• Prompt
Repeat all entries word for word; skip images.

---+---

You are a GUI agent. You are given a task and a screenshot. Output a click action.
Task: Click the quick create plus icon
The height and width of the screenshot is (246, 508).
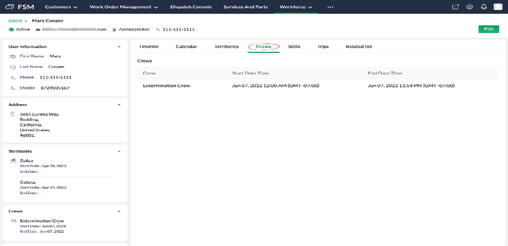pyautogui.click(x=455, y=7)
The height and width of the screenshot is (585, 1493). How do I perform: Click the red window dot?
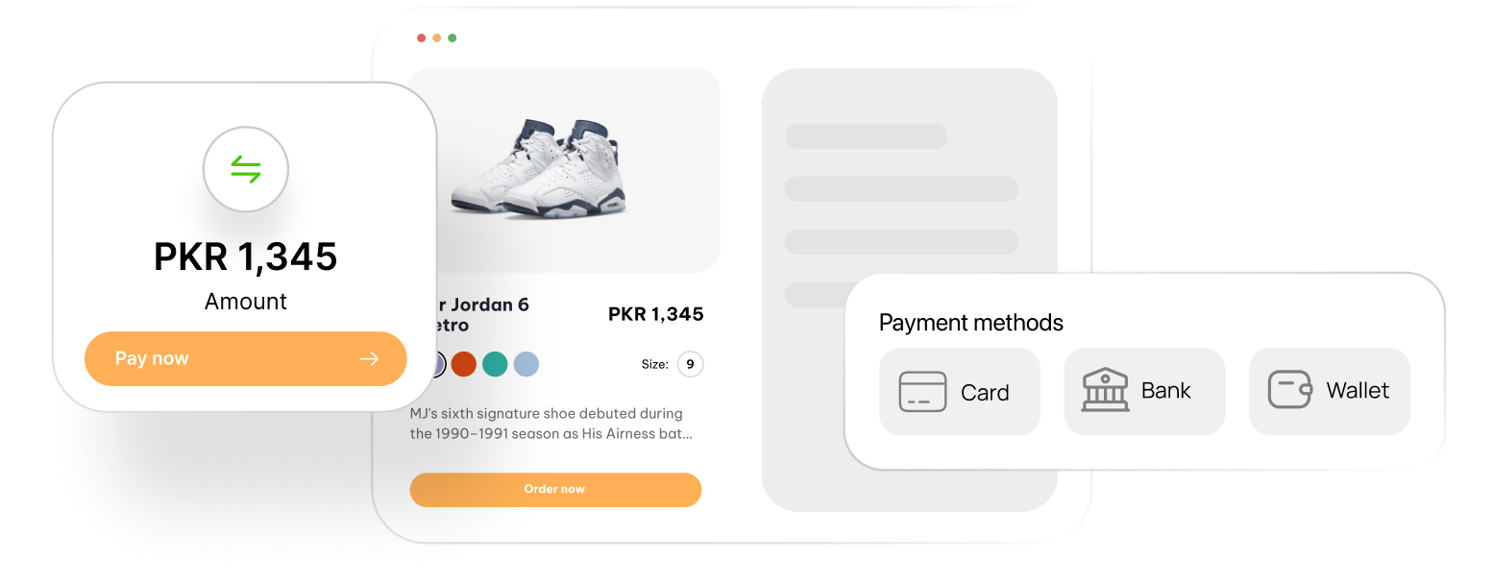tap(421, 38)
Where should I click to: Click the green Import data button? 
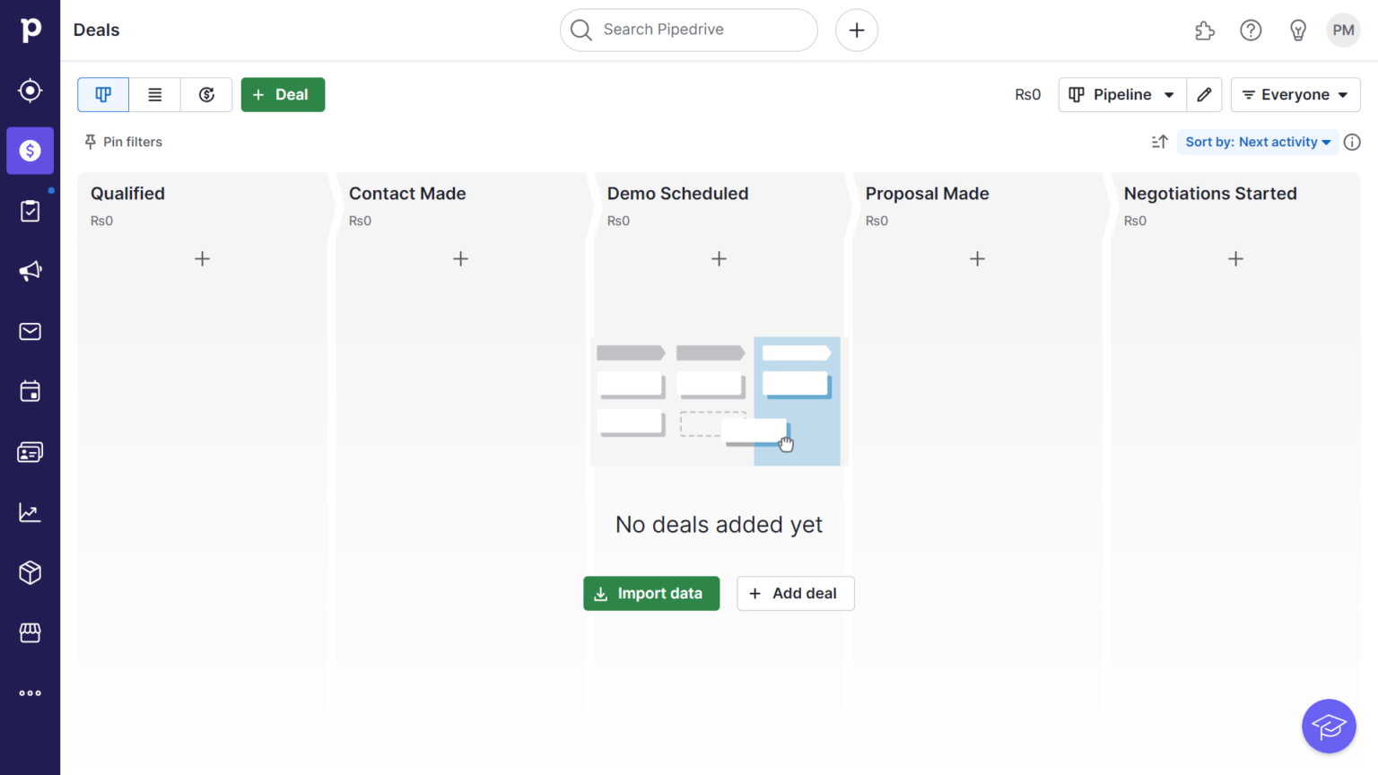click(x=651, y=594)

---+---

• Answer to the exercise
You are a GUI agent. You are given a task and a screenshot. Output a click action.
Task: Click the quick create plus icon
The height and width of the screenshot is (246, 508).
pyautogui.click(x=455, y=7)
The height and width of the screenshot is (585, 1493). How do I perform: Click the red window dot?
tap(421, 38)
Where should I click to: Click the green Import data button? 
click(x=651, y=594)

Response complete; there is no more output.